Monday, January 10, 2011

a long history and a long future


Two salient points on the horrific assassination of Judge John M. Roll and attempted assassination of Congresswoman Gabrielle Giffords:
  • This event was the inevitable fruit of the politics of rage that have been employed by both political sides (but more prevalently the right) in this country;
  • Violence permeates American politics -- indeed it lies at our very genesis.
Everyone is hungry for a quick villain to blame, but the truth is that the Congresswoman was a casualty of our lack of imagination. In the NYTimes, Matt Bai's otherwise excellent thumbnail of this moment and its violent antecedents betrays a need on the part of Americans for narrative and clearly marked characters; after a very even-handed recap of the past year, and a hat-tip to the bubbling violence of half a century ago, he nevertheless closes with the thought that this shooting "will either be the tragedy that brought us back from the brink, or the first in a series of gruesome memories to come," despite his proving just a few lines before that violence in American politics is a cycle that never really ends.

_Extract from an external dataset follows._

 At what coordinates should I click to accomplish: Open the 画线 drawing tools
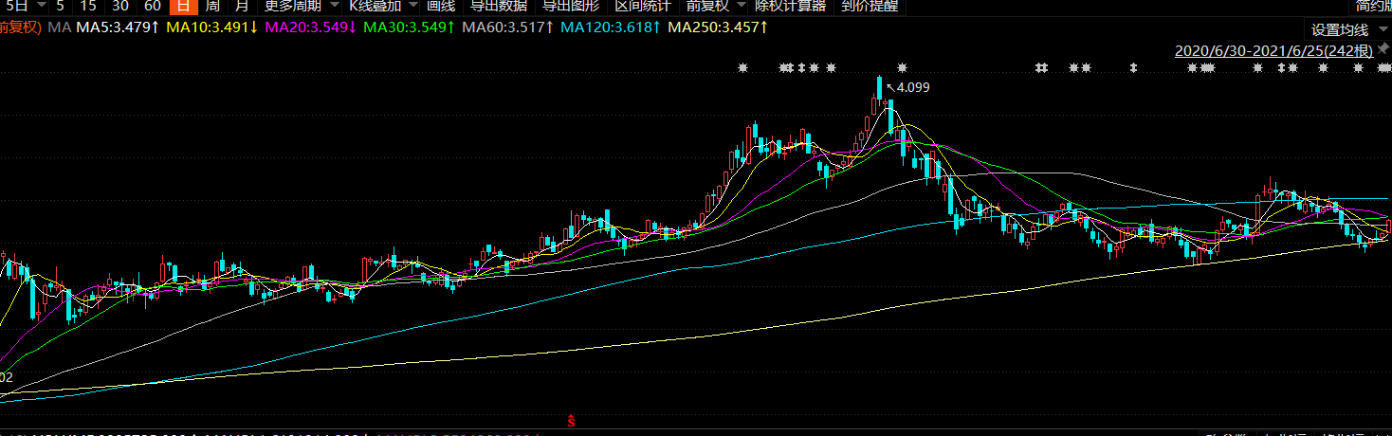tap(441, 6)
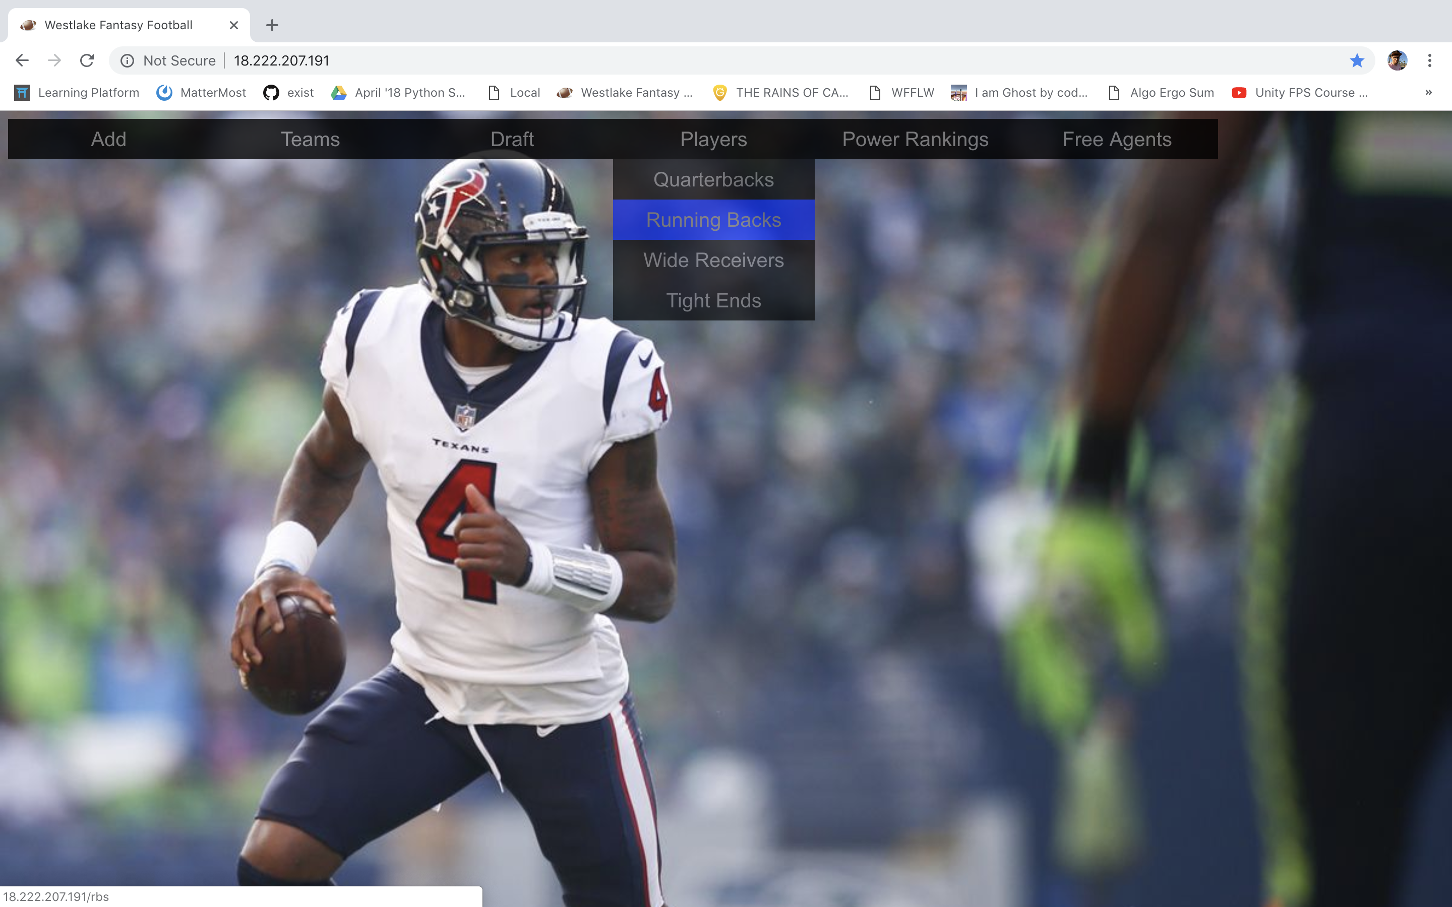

A further point nestled in Bai's analysis is that without this incident, Americans can't see the connection between rhetoric and action, even though such actions litter our past. Tragically, someone had to be assassinated for our current vituperative collective discourse to be paused -- and possibly only that. It wasn't enough that someone might take violent action in response to violent rhetoric -- action can only be taken once someone did. (Of course, today's talk radio programs will show if anything changes at all.)

But on another tack entirely, do we expect better? Do we expect more from a state where ethnic studies were declared illegal? Where those with the wrong color skin are expected to carry documentation at all times to prove their citizenship status? While the denigration of the national debate reduced a human being to a set of crosshairs on a map, in the interest of simple solutions to complex problems, the state itself restricted political and educational discourse to a medieval level. Why isn't violence the only option in this climate? What other alternatives are there?

Sounding a note that in any other context would reek of unjustified American exceptionalism -- except that in this case it is justified -- former Supreme Court Justice (and Arizona resident) Sandra Day O’Connor said that
it sounds like something that might happen in some place like Afghanistan [...] it shouldn’t happen in Tucson, Ariz., or anyplace else in the United States.”
In other countries, the identities of judges are kept anonymous, because the administration of justice often puts the lives of families and the judges themselves in danger. We like to think that we're different, but the assassination of public figures is a fact of life that lies not far from our reality with two centuries of democracy, or a nation with only one election under its belt.

We celebrate the lack of tanks on the streets on inauguration day -- and the lack of a police riot when the President's motorcade is hit by debris -- not because we only believe that to be exceptional, but because  it is.

Early on in the hours following the judge's assassination, experts filling airtime as cable news networks scrambled for updates quickly labeled the shooter a lone madman. It's essential for our self-image that the extremists are immediately disowned as mad -- beyond the pale. Our need to put this act beyond the realm of possibility -- in his statement, the President called it "unthinkable," despite the fact that it had happened, and that we were all thinking about it -- makes us make strange twists of logic. While describing the gunman as a loner and alienated, it has nevertheless been ascertained that he tried to enlist in the armed services:
A military official said Sunday that Mr. Loughner had failed a drug screening when he tried to enlist in the Army.
Although this might be a far more damning indictment of how far away from the mainstream we as a society place the armed forces: an alienated lone gunman saw the only two avenues for his violent thoughts armed service or murder. (Giffords, it's been noted, is the only member of Congress to be married to someone actively serving in the armed forces.)

"Only a lunatic opens fire on a crowd of people at a supermarket, and he doesn’t do it out of a failure to appreciate nuance and metaphor," writes Mediaite's Tommy Christopher -- but he's only half-right. After all, we certainly wouldn't call the American soldiers who fired on Iraqi civilians and Reuters reporters in 2007 insane; they were merely following orders. Barring a Clinton-esque parry over what, precisely, "reload" means, is it that far a stretch to see how Jared Loughner was doing the same?